### Tekstfragment
---------------
Dat betekent dat Carl en Nel met zoontje afscheid nemen van hun Rotterdamse families. Carl van zijn moeder, broers en zus en Nel van haar vader, broer en drie zussen. Alleen haar oudste zus Anna Sophia zal met haar man, de smid Aart de Vlugt, en groot gezin na een half jaar volgen.
Willem de Vlugt, de kleinzoon van laatstgenoemd echtpaar, is later 20 jaar lang burgemeester van Amsterdam. Ofschoon streng gereformeerd zet hij op een zondag de Olympische Spelen van 1928 in zijn stad luister bij. In 1941 dwingt de Duitse bezetter hem van zijn post vanwege de Februaristaking tegen de Jodenvervolging. De naoorlogse westelijke uitvalsweg en het latere treinstation in Slotermeer zijn naar hem vernoemd.
Broer Hendrik is met Naatje iets eerder uit Rotterdam vertrokken. Niet naar Amsterdam, maar naar de aangrenzende gemeente Schiedam. Daar wonen zij aan de Korte Haven, wijk A, nummer 125. Per 1 mei 1850 is hij daar gestationeerd en een eind dat jaar wordt hij na het succesvol aflegging van een examen Commies Roeijers der Derde Klasse. Dat is niet los te zien van het feit dat in Schiedam op dat moment 165 jeneverbranderijen in werking zijn. Het is zijn taak om de op te leggen accijnzen vast te stellen door in fusten te roeien, pijlen en meten.
---------------
### Geëxtraheerde vermeldingen
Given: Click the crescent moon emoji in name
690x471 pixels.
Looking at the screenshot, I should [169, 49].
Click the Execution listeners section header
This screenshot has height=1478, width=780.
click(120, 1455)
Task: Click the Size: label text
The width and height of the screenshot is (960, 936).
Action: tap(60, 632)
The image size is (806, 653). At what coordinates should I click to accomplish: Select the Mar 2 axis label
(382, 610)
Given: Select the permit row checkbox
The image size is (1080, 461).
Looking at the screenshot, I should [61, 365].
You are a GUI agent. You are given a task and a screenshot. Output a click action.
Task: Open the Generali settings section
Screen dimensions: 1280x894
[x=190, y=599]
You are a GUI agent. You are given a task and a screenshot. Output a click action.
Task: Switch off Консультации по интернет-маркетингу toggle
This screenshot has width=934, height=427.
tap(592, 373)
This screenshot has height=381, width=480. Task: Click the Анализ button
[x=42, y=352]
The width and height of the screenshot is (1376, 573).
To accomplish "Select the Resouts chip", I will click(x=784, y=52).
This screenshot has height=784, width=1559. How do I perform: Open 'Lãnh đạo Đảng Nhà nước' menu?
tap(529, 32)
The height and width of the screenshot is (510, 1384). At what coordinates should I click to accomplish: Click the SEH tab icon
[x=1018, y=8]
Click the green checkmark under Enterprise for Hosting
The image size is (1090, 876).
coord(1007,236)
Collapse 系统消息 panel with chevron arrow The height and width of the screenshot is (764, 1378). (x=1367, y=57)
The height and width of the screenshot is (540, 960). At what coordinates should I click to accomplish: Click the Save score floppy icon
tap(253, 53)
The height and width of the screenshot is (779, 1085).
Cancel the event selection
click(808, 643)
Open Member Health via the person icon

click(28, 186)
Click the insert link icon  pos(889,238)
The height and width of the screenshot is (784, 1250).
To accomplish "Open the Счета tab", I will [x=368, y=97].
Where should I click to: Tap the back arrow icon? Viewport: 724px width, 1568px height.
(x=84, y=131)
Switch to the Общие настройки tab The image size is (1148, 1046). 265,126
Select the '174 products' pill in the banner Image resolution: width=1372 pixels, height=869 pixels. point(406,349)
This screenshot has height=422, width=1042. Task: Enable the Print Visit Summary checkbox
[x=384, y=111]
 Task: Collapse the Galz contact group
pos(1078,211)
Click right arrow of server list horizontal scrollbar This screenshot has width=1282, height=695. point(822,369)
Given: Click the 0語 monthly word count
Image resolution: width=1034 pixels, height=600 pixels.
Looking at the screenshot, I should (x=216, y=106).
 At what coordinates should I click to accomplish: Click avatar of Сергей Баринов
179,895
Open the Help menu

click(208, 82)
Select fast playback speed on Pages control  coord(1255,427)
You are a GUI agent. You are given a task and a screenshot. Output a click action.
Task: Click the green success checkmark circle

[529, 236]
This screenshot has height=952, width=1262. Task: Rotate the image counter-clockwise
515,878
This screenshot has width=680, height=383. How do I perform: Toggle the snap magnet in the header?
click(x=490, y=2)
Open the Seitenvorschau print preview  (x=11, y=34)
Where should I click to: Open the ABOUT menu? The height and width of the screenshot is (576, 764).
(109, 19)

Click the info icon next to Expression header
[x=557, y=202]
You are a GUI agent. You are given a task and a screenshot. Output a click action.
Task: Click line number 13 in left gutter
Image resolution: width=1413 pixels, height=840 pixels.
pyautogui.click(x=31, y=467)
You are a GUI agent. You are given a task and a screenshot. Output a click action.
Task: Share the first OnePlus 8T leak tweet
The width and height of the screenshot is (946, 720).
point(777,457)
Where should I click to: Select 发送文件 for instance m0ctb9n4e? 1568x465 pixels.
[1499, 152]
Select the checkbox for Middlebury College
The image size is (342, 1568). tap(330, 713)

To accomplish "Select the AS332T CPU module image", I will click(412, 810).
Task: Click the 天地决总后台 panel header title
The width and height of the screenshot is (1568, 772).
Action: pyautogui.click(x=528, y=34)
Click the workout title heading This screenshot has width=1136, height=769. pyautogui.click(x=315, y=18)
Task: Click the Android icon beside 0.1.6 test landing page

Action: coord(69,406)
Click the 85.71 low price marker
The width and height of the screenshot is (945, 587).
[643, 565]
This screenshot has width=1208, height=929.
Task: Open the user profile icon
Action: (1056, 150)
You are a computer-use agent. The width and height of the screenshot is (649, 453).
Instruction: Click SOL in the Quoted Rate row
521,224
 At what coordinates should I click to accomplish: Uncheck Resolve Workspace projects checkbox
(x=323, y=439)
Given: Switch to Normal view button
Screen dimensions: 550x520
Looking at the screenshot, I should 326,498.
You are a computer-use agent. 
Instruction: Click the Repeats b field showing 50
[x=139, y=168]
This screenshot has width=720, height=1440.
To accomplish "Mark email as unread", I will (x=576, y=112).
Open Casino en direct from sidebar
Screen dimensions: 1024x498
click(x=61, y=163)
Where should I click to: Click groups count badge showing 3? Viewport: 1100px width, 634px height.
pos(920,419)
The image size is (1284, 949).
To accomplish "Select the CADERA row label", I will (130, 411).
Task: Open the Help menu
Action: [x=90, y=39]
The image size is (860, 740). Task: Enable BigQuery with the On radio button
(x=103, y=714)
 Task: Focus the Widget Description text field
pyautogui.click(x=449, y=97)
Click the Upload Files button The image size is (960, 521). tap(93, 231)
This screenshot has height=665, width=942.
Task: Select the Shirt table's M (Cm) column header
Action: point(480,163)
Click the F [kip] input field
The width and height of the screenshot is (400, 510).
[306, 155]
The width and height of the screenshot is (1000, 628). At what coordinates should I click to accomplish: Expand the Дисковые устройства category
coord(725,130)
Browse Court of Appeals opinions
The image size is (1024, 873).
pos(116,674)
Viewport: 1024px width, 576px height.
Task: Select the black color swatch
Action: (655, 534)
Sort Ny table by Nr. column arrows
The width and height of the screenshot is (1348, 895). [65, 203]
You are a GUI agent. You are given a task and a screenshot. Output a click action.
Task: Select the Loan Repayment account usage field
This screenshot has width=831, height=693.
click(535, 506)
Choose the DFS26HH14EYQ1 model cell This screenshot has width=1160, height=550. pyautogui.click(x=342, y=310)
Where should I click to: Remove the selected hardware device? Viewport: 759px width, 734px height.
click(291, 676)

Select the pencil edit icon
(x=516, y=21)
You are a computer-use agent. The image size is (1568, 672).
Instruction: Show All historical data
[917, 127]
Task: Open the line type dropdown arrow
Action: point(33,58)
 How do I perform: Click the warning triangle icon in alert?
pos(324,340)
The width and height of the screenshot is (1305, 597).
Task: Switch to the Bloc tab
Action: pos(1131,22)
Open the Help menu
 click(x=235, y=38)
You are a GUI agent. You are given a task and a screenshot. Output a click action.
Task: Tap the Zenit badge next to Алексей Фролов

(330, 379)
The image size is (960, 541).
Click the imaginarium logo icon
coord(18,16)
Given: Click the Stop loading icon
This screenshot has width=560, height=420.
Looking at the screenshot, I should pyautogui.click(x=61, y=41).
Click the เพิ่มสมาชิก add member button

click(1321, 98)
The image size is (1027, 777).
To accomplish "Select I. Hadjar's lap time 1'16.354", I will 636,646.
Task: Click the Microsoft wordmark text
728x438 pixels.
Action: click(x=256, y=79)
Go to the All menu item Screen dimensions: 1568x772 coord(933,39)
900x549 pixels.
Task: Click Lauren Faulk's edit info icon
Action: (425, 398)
---------------
### Opdracht A
Noem alle personen die in het tekstfragment bij naam worden genoemd, in de volgorde waarin zij voor het eerst voorkomen.
### Opdracht B
Schrijf het deel van het tekstfragment over dat begint bij "Willem de Vlugt, de" en doorloopt tot en met "naar hem vernoemd.".

### Antwoordruimte A
- Carl
- Nel
- Anna Sophia
- Aart de Vlugt
- Willem de Vlugt
- Hendrik
- Naatje

### Antwoordruimte B
Willem de Vlugt, de kleinzoon van laatstgenoemd echtpaar, is later 20 jaar lang burgemeester van Amsterdam. Ofschoon streng gereformeerd zet hij op een zondag de Olympische Spelen van 1928 in zijn stad luister bij. In 1941 dwingt de Duitse bezetter hem van zijn post vanwege de Februaristaking tegen de Jodenvervolging. De naoorlogse westelijke uitvalsweg en het latere treinstation in Slotermeer zijn naar hem vernoemd.